What is expected:
This exercise calls for the line with "Return to top (98, 2262)", the line with "Careers & Internships (29, 2466)", and all lines between them in the material below, output exactly and with no other lines.
=== Data extract ===
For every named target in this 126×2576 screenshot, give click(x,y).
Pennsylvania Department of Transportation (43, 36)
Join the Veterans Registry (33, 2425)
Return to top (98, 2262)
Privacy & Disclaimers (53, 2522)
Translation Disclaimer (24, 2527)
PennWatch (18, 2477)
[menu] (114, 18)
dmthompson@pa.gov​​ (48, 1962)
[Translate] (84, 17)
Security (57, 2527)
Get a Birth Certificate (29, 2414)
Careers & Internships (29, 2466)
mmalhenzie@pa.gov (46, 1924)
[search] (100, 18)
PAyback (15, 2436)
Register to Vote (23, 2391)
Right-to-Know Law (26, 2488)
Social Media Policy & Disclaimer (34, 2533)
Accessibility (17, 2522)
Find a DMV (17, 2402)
===
=== Data extract ===
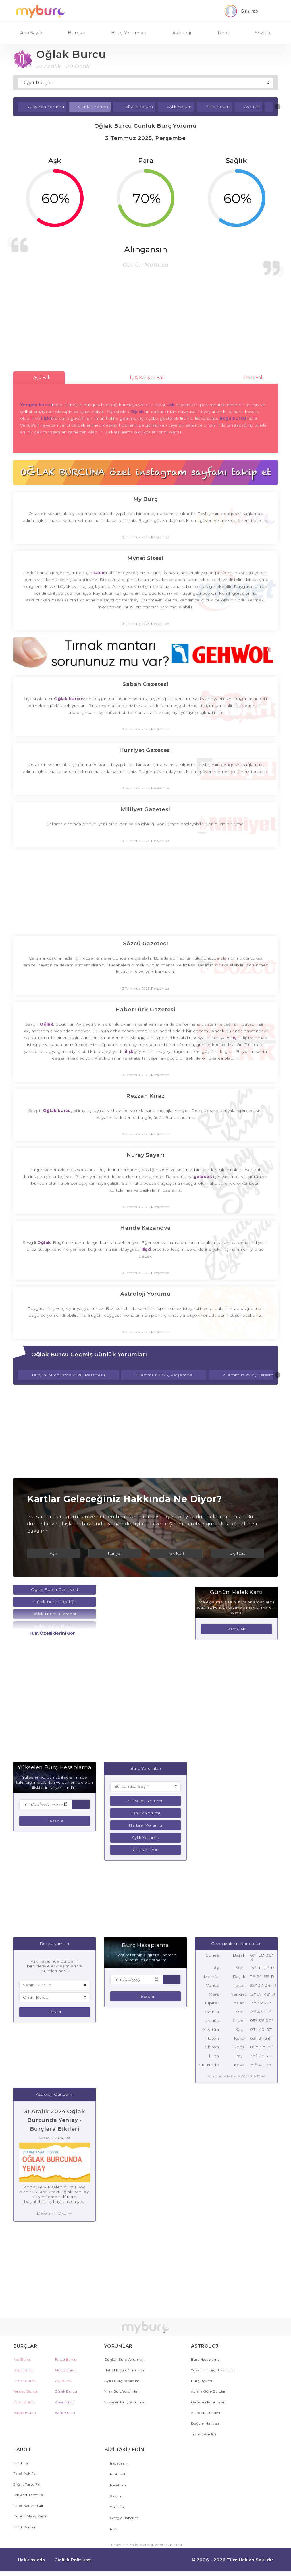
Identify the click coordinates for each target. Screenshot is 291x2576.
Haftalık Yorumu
===
=== Data extract ===
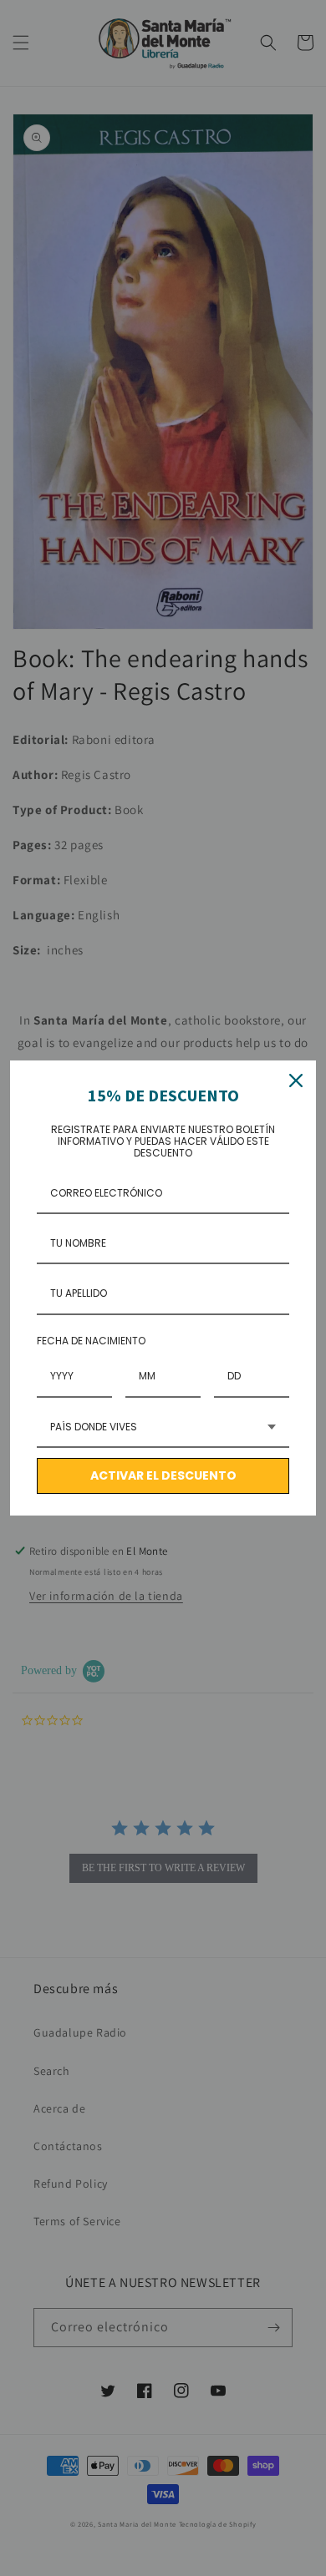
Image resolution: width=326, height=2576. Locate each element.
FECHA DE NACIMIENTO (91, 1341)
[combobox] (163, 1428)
===
Exercise output:
Return to top (98, 2262)
Privacy & Disclaimers (53, 2522)
Translation Disclaimer (24, 2527)
PennWatch (18, 2477)
[menu] (114, 18)
dmthompson@pa.gov​​ (48, 1962)
[Translate] (84, 17)
Security (57, 2527)
Get a Birth Certificate (29, 2414)
Careers & Internships (29, 2466)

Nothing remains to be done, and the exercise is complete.